## Exercise prompt
Your answer must be exactly the lines from the one containing "This screenshot has" through the end of the material, both ends included, without pictures.

## Material provided
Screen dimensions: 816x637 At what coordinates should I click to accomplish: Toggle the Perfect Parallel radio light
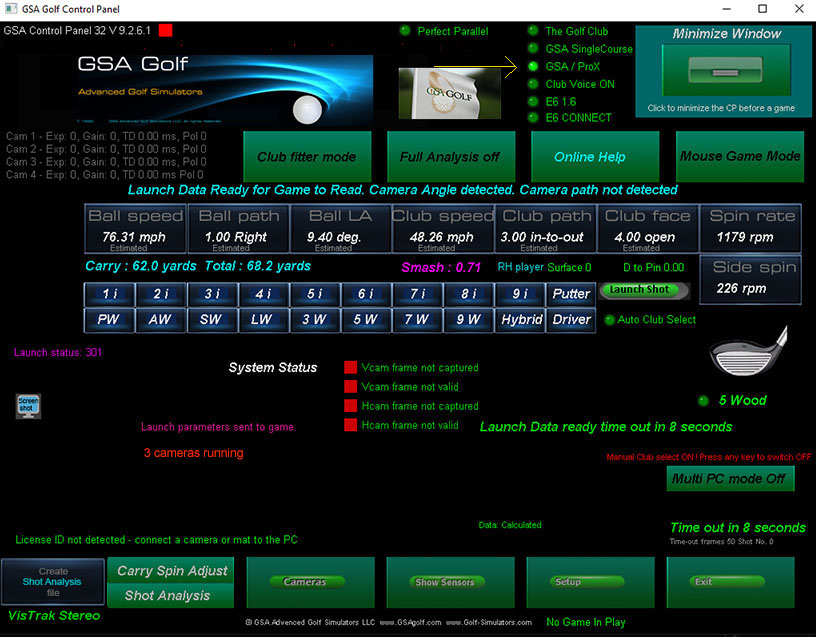pos(405,31)
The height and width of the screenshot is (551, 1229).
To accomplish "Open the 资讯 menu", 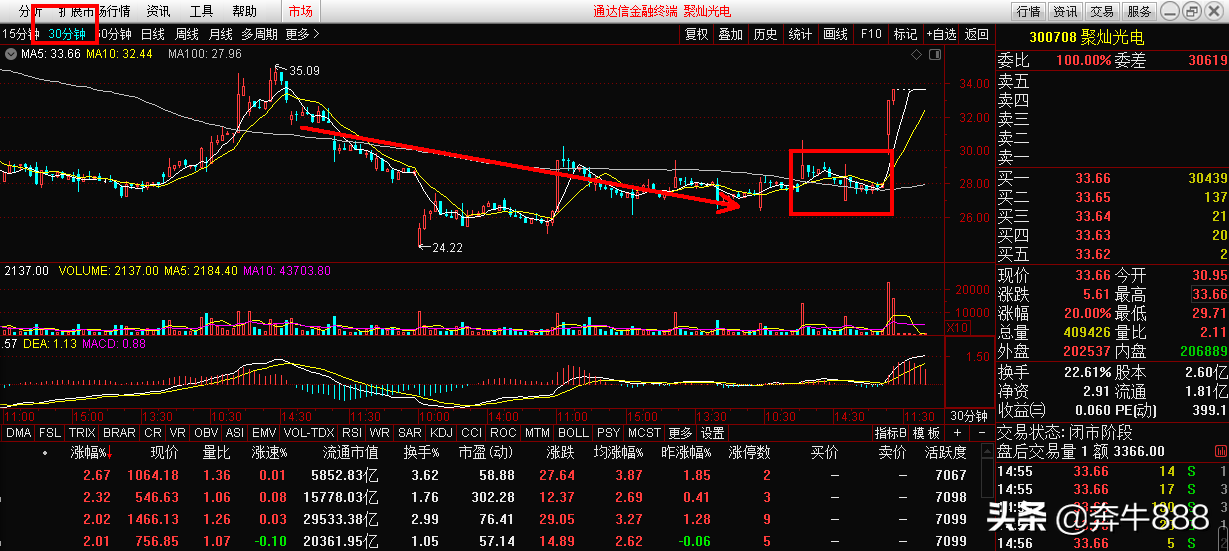I will point(158,11).
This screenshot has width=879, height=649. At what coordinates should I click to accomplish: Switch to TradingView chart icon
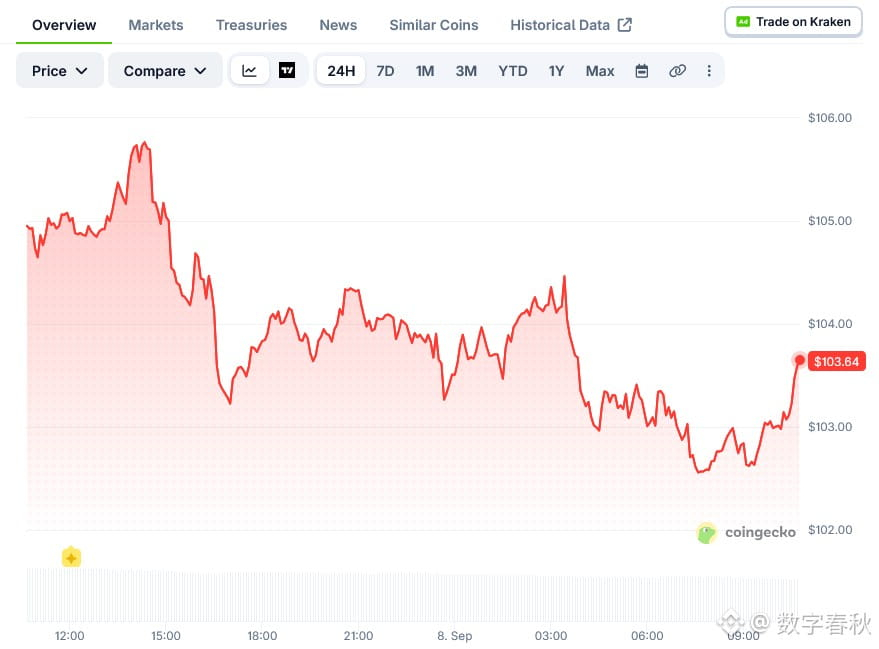(x=287, y=71)
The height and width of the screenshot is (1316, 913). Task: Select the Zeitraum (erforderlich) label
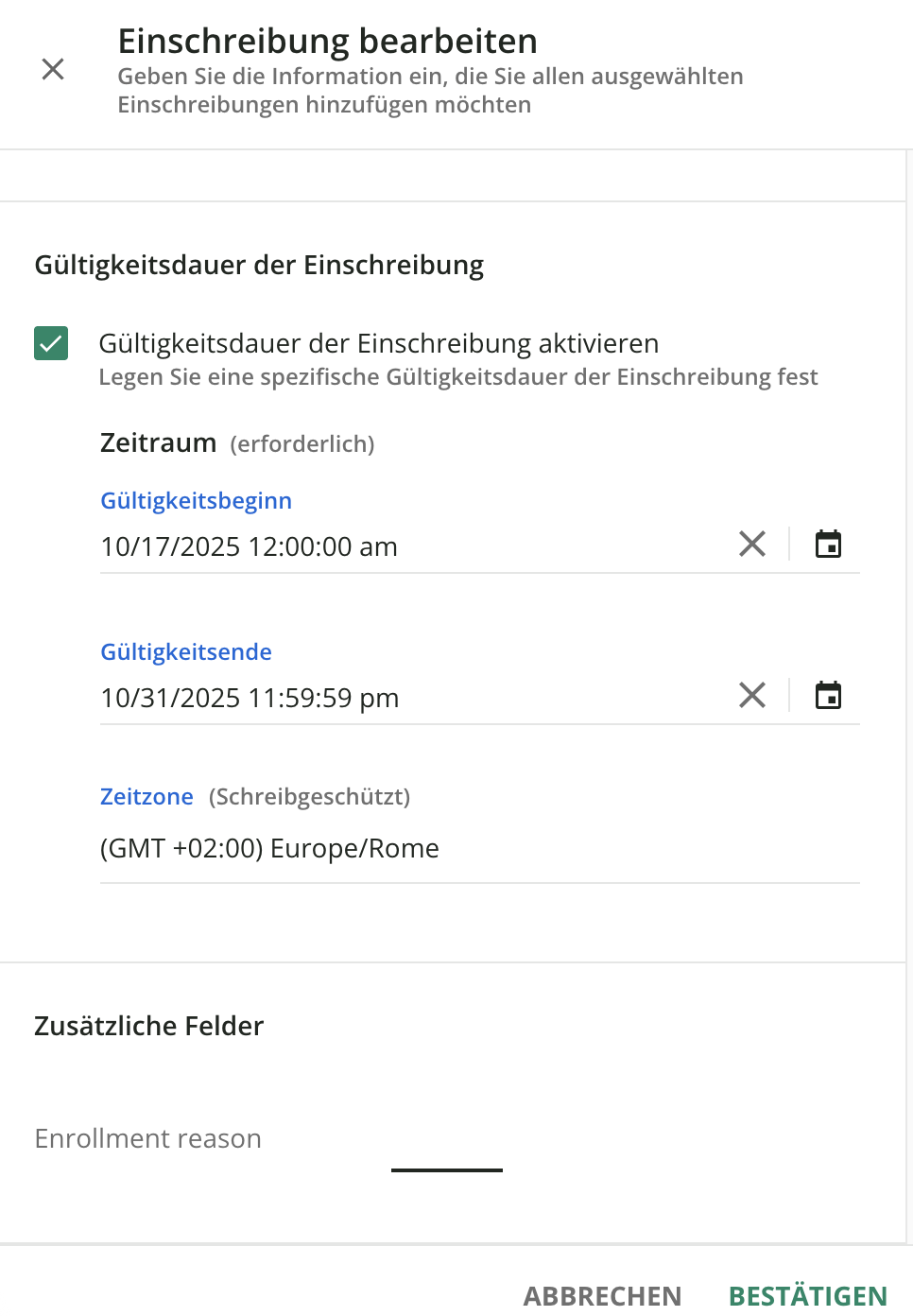click(x=237, y=443)
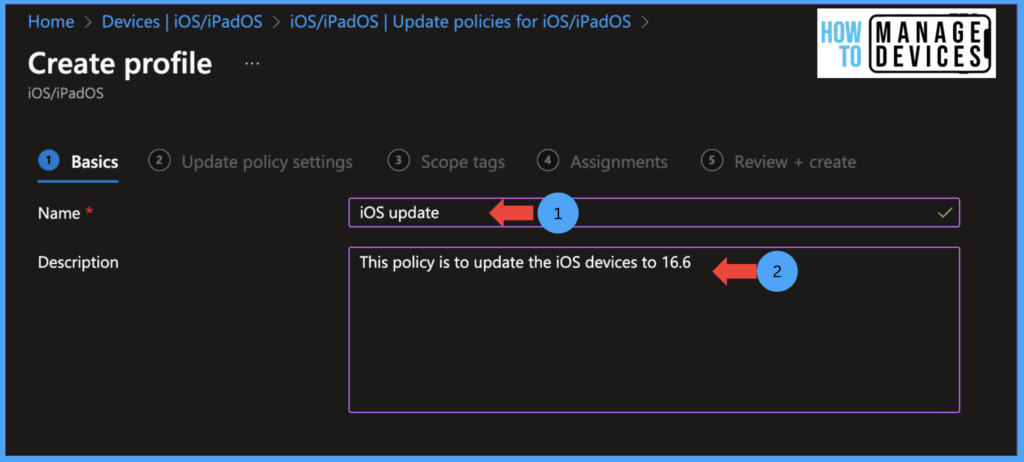
Task: Jump to the Review + create tab
Action: point(795,162)
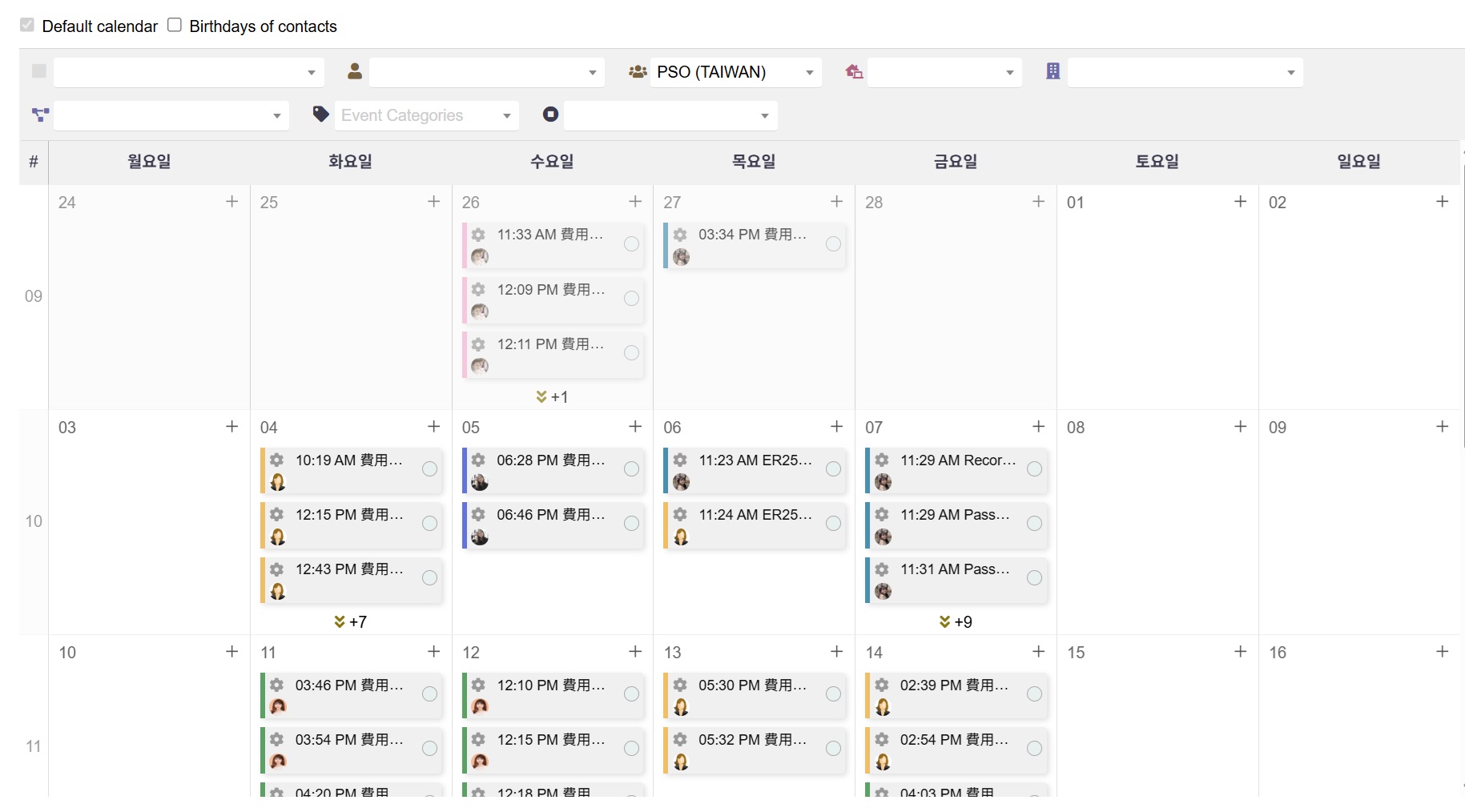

## Result of this exercise
This screenshot has width=879, height=649. At what coordinates should I click to accomplish: Switch to TradingView chart icon
(x=287, y=71)
The height and width of the screenshot is (1316, 913). Task: Select the Zeitraum (erforderlich) label
click(x=237, y=443)
Task: Jump to the Review + create tab
Action: point(795,162)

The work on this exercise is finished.